Did murdered ex-spy Litvinenko work for British intelligence?

A year after his death, a Daily Mail article last weekend said that the murdered ex-spy worked for Britain's MI6.

November 1, 2007

The case of Alexander Litvinenko, who was poisoned with a lethal dose of radioactive polonium-210 in a London bar a year ago, just keeps getting murkier.

Last weekend, the London-based Daily Mail, citing anonymous intelligence and diplomatic sources, reported that the former KGB agent was also an agent of Britain's MI6 spy agency who received a monthly retainer of $4,000.

"It is understood that Sir John Scarlett, now the head of MI6 and once based in Moscow, was involved in recruiting him to the Secret Intelligence Service," the paper said. "The fact that the 43-year-old ex-Russian spy was actually working for Britain when he died could provide the key to his extraordinary killing."

His widow, Marina Litvinenko, has denied the allegation, insisting that her husband "was not the kind of person who would be useful to the British security services."

But in Russia, Andrei Lugovoi, the ex-KGB agent accused by the British government of murdering Mr. Litvinenko, declared that he has been vindicated.

"I hope the British public will demand after this publication in the newspaper that their secret services shed light on the situation surrounding Litvinenko's death," a jubilant Mr. Lugovoi, who is currently running for parliament on the ultranationalist Liberal Democratic Party ticket, told the official ITAR-Tass agency.

Lugovoi has claimed in the past that Litvinenko and his sponsor, exiled anti-Kremlin tycoon Boris Berezovsky, were both agents of MI6. He has hinted that Litvinenko was actually killed by British intelligence as part of a dark plot to slander Putin and wreck Russia's relations with the West. Lugovoi further claimed that Mr. Berezovsky and Litvinenko had tried to recruit him for anti-Kremlin activities.

"This new information [from the Daily Mail] confirms what Lugovoi has been saying," says Lugovoi's lawyer, Andrei Romashov. "People [in the West] have refused to believe him just because he's a Russian."

Litvinenko died two weeks after he took tea in a London bar with two other ex-KGB agents last November. An autopsy linked his death to exposure from polonium-210, a rare nuclear substance produced mainly in Russia.

The other two men, Lugovoi and Dmitri Kovtun, turned up in Moscow, also showing signs of radiation poisoning, after spreading an apparently inadvertent trail of polonium dust halfway around Europe.

Many in the West suspected that Russian secret services may have murdered Litvinenko in revenge for his defection, perhaps with Kremlin approval.
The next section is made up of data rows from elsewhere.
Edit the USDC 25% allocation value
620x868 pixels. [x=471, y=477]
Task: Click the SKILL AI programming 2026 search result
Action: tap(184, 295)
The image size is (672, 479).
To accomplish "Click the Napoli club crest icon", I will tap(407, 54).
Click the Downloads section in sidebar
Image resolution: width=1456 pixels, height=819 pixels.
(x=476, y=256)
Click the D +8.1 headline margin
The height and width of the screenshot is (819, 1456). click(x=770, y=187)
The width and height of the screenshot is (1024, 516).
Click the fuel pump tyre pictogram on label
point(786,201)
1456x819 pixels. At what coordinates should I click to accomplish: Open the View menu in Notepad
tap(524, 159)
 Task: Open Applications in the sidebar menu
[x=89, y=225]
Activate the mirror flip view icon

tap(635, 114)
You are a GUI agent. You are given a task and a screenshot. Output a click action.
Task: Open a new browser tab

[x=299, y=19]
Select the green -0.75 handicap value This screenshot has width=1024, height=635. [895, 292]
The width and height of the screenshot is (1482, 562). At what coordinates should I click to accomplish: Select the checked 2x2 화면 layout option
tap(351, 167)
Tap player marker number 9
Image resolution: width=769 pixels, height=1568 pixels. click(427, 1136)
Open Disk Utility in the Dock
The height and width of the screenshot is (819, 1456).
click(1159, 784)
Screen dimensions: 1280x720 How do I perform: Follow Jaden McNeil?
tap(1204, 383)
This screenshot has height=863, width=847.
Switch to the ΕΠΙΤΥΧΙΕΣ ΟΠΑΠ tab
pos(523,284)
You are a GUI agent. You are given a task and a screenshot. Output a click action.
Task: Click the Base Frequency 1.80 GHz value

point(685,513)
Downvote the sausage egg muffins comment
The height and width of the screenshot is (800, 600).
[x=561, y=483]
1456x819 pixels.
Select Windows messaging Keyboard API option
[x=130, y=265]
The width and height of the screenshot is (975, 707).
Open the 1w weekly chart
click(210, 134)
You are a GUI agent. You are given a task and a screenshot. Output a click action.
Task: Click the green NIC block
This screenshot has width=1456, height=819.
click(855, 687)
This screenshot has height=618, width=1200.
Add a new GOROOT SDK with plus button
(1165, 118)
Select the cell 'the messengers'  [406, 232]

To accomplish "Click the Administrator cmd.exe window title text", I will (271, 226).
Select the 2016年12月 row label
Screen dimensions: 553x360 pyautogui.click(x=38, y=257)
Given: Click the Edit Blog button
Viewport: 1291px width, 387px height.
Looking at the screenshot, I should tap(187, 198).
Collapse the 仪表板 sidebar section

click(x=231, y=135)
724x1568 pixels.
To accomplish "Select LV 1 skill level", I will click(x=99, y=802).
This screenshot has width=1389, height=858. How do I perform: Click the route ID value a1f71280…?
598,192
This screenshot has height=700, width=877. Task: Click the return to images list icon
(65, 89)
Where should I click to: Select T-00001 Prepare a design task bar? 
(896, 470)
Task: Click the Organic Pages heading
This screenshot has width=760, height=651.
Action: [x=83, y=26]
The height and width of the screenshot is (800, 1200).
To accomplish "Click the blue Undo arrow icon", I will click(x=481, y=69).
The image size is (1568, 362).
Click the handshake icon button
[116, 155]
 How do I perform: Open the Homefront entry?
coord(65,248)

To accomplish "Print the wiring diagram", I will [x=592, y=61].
The British government decried the act of "nuclear terrorism" in the heart of London, and a diplomatic storm ensued.

Last May, Britain officially charged Lugovoi with the crime, and demanded his extradition. Mr. Putin personally expressed Moscow's refusal, but said Russia would conduct its own investigation. Last week, Russia's chief prosecutor complained that his probe into the affair was stalled due to "lack of cooperation" from Britain. In July, Britain expelled four Russian diplomats to underscore its anger over Moscow's refusal to turn over Lugovoi. Russia replied by kicking out four British diplomats, and many experts predicted the affair might quietly peter out. That seems unlikely now.

Some experts caution that the Daily Mail story may not be entirely accurate.

"We know that a lot of things appear in the British media that are not solid information," says Masha Lipman, an expert with the Carnegie Center in Moscow. "Who's working for a spy agency is not something that can be easily confirmed."

But Lugovoi's vocal supporters, who are widespread in Russia's media and political establishment, say his narrative has been borne out.

"Litvinenko's death was used as a pretext to begin a political provocation against Russia, to damage Russia's image," says Viktor Alksnis, a nationalist deputy of the State Duma. "The whole story smells bad."